"""
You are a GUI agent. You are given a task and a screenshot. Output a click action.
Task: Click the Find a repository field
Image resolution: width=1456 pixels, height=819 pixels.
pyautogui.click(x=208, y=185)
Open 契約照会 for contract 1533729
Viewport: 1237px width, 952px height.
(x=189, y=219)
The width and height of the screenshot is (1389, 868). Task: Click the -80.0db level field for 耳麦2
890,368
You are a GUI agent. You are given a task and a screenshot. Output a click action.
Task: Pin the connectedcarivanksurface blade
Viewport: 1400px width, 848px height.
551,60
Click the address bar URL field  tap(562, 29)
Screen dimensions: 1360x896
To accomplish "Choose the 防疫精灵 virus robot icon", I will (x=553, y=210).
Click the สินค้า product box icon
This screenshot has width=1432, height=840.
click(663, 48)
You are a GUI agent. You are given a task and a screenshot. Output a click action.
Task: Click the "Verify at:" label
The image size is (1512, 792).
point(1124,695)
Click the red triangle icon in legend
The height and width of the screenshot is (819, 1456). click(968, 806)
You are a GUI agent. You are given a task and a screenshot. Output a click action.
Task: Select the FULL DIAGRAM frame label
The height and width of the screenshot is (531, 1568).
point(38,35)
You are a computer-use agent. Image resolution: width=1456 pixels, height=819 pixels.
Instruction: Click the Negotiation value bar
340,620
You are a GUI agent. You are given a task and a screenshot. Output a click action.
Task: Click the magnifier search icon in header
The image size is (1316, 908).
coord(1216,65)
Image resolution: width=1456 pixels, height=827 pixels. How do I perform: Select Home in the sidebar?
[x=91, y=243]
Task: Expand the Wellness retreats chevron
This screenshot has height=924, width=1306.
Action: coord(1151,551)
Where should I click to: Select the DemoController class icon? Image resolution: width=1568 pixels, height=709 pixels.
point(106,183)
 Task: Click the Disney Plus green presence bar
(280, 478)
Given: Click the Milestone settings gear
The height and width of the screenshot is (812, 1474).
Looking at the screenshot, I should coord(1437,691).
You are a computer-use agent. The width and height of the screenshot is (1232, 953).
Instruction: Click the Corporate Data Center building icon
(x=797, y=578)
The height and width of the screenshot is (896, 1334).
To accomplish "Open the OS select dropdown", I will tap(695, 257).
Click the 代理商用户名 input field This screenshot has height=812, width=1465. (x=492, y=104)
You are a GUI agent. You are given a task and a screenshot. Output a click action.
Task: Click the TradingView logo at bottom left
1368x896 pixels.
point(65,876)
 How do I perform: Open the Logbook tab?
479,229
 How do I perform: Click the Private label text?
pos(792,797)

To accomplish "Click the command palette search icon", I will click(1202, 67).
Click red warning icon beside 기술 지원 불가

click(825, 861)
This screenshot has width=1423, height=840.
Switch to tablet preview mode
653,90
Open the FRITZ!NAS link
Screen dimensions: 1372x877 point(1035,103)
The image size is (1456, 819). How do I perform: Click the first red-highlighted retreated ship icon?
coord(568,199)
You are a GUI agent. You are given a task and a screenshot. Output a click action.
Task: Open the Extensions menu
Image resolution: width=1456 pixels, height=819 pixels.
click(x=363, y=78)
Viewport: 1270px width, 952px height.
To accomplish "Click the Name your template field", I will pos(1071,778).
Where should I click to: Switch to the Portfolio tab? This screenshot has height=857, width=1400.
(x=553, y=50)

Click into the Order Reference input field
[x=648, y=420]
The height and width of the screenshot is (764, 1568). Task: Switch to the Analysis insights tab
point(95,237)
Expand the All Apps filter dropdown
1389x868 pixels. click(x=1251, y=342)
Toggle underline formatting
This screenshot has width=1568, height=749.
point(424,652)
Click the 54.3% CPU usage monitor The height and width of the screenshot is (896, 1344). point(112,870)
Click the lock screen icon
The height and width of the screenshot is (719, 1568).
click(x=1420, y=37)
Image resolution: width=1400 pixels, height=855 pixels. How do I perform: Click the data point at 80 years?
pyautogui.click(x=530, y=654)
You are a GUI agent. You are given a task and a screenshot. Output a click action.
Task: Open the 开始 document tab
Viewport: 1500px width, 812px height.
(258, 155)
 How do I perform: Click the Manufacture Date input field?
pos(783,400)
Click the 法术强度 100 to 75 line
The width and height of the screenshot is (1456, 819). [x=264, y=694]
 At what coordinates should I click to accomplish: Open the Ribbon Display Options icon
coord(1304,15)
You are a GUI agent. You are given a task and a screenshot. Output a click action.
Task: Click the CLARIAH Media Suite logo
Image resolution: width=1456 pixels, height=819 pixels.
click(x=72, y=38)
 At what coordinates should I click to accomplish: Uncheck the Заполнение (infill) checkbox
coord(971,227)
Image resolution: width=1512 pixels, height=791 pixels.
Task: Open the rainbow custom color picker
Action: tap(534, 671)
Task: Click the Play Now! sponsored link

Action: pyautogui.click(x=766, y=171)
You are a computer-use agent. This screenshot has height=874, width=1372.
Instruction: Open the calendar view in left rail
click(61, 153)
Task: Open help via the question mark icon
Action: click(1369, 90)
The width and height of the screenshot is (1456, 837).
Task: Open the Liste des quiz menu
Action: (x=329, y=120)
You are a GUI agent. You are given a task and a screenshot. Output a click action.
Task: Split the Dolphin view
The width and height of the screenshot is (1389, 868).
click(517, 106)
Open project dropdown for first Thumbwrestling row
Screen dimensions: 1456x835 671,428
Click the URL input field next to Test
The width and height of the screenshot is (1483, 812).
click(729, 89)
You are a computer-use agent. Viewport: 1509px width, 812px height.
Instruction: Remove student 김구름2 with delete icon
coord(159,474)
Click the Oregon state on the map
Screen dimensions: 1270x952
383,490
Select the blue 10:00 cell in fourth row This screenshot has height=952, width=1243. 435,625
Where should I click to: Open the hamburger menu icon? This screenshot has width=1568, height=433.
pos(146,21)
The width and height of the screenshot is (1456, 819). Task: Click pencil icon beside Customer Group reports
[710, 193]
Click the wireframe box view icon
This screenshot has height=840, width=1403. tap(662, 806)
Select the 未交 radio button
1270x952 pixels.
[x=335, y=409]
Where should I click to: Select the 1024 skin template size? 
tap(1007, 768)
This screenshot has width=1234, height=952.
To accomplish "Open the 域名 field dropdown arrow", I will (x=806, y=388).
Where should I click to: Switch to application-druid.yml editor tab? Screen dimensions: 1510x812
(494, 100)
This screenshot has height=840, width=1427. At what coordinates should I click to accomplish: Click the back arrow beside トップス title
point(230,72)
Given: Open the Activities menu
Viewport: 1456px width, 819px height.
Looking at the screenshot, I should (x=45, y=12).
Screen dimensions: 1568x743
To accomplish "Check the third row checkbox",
"""
Please give back every line of the listing exactly as it stands.

You are a GUI agent. You are given a task and a screenshot. Output a click action.
Task: Click the Find a repository field
Image resolution: width=1456 pixels, height=819 pixels.
pyautogui.click(x=208, y=185)
Open 契約照会 for contract 1533729
Viewport: 1237px width, 952px height.
(x=189, y=219)
The width and height of the screenshot is (1389, 868). Task: Click the -80.0db level field for 耳麦2
890,368
You are a GUI agent. You are given a task and a screenshot. Output a click action.
Task: Pin the connectedcarivanksurface blade
Viewport: 1400px width, 848px height.
551,60
Click the address bar URL field  tap(562, 29)
Screen dimensions: 1360x896
To accomplish "Choose the 防疫精灵 virus robot icon", I will (x=553, y=210).
Click the สินค้า product box icon
This screenshot has width=1432, height=840.
click(663, 48)
You are a GUI agent. You are given a task and a screenshot. Output a click action.
Task: Click the "Verify at:" label
The image size is (1512, 792).
point(1124,695)
Click the red triangle icon in legend
The height and width of the screenshot is (819, 1456). click(968, 806)
You are a GUI agent. You are given a task and a screenshot. Output a click action.
Task: Select the FULL DIAGRAM frame label
The height and width of the screenshot is (531, 1568).
point(38,35)
You are a computer-use agent. Image resolution: width=1456 pixels, height=819 pixels.
Instruction: Click the Negotiation value bar
340,620
You are a GUI agent. You are given a task and a screenshot. Output a click action.
Task: Click the magnifier search icon in header
The image size is (1316, 908).
coord(1216,65)
Image resolution: width=1456 pixels, height=827 pixels. How do I perform: Select Home in the sidebar?
[x=91, y=243]
Task: Expand the Wellness retreats chevron
This screenshot has height=924, width=1306.
Action: coord(1151,551)
Where should I click to: Select the DemoController class icon? Image resolution: width=1568 pixels, height=709 pixels.
point(106,183)
 Task: Click the Disney Plus green presence bar
(280, 478)
Given: Click the Milestone settings gear
The height and width of the screenshot is (812, 1474).
Looking at the screenshot, I should coord(1437,691).
You are a computer-use agent. The width and height of the screenshot is (1232, 953).
Instruction: Click the Corporate Data Center building icon
(x=797, y=578)
The height and width of the screenshot is (896, 1334).
To accomplish "Open the OS select dropdown", I will tap(695, 257).
Click the 代理商用户名 input field This screenshot has height=812, width=1465. (x=492, y=104)
You are a GUI agent. You are given a task and a screenshot. Output a click action.
Task: Click the TradingView logo at bottom left
1368x896 pixels.
point(65,876)
 How do I perform: Open the Logbook tab?
479,229
 How do I perform: Click the Private label text?
pos(792,797)

To accomplish "Click the command palette search icon", I will click(1202, 67).
Click red warning icon beside 기술 지원 불가

click(825, 861)
This screenshot has width=1423, height=840.
Switch to tablet preview mode
653,90
Open the FRITZ!NAS link
Screen dimensions: 1372x877 point(1035,103)
The image size is (1456, 819). How do I perform: Click the first red-highlighted retreated ship icon?
coord(568,199)
You are a GUI agent. You are given a task and a screenshot. Output a click action.
Task: Open the Extensions menu
Image resolution: width=1456 pixels, height=819 pixels.
click(x=363, y=78)
Viewport: 1270px width, 952px height.
To accomplish "Click the Name your template field", I will pos(1071,778).
Where should I click to: Switch to the Portfolio tab? This screenshot has height=857, width=1400.
(x=553, y=50)

Click into the Order Reference input field
[x=648, y=420]
The height and width of the screenshot is (764, 1568). Task: Switch to the Analysis insights tab
point(95,237)
Expand the All Apps filter dropdown
1389x868 pixels. click(x=1251, y=342)
Toggle underline formatting
This screenshot has width=1568, height=749.
point(424,652)
Click the 54.3% CPU usage monitor The height and width of the screenshot is (896, 1344). point(112,870)
Click the lock screen icon
The height and width of the screenshot is (719, 1568).
click(x=1420, y=37)
Image resolution: width=1400 pixels, height=855 pixels. How do I perform: Click the data point at 80 years?
pyautogui.click(x=530, y=654)
You are a GUI agent. You are given a task and a screenshot. Output a click action.
Task: Open the 开始 document tab
Viewport: 1500px width, 812px height.
(258, 155)
 How do I perform: Click the Manufacture Date input field?
pos(783,400)
Click the 法术强度 100 to 75 line
The width and height of the screenshot is (1456, 819). [x=264, y=694]
 At what coordinates should I click to accomplish: Open the Ribbon Display Options icon
coord(1304,15)
You are a GUI agent. You are given a task and a screenshot. Output a click action.
Task: Click the CLARIAH Media Suite logo
Image resolution: width=1456 pixels, height=819 pixels.
click(x=72, y=38)
 At what coordinates should I click to accomplish: Uncheck the Заполнение (infill) checkbox
coord(971,227)
Image resolution: width=1512 pixels, height=791 pixels.
Task: Open the rainbow custom color picker
Action: tap(534, 671)
Task: Click the Play Now! sponsored link

Action: pyautogui.click(x=766, y=171)
You are a computer-use agent. This screenshot has height=874, width=1372.
Instruction: Open the calendar view in left rail
click(61, 153)
Task: Open help via the question mark icon
Action: click(1369, 90)
The width and height of the screenshot is (1456, 837).
Task: Open the Liste des quiz menu
Action: (x=329, y=120)
You are a GUI agent. You are given a task and a screenshot. Output a click action.
Task: Split the Dolphin view
The width and height of the screenshot is (1389, 868).
click(517, 106)
Open project dropdown for first Thumbwrestling row
Screen dimensions: 1456x835 671,428
Click the URL input field next to Test
The width and height of the screenshot is (1483, 812).
click(729, 89)
You are a computer-use agent. Viewport: 1509px width, 812px height.
Instruction: Remove student 김구름2 with delete icon
coord(159,474)
Click the Oregon state on the map
Screen dimensions: 1270x952
383,490
Select the blue 10:00 cell in fourth row This screenshot has height=952, width=1243. 435,625
Where should I click to: Open the hamburger menu icon? This screenshot has width=1568, height=433.
pos(146,21)
The width and height of the screenshot is (1456, 819). Task: Click pencil icon beside Customer Group reports
[710, 193]
Click the wireframe box view icon
This screenshot has height=840, width=1403. tap(662, 806)
Select the 未交 radio button
1270x952 pixels.
[x=335, y=409]
Where should I click to: Select the 1024 skin template size? 
tap(1007, 768)
This screenshot has width=1234, height=952.
To accomplish "Open the 域名 field dropdown arrow", I will (x=806, y=388).
Where should I click to: Switch to application-druid.yml editor tab? Screen dimensions: 1510x812
(494, 100)
This screenshot has height=840, width=1427. At what coordinates should I click to accomplish: Click the back arrow beside トップス title
point(230,72)
Given: Open the Activities menu
Viewport: 1456px width, 819px height.
Looking at the screenshot, I should (x=45, y=12).
Screen dimensions: 1568x743
To accomplish "Check the third row checkbox",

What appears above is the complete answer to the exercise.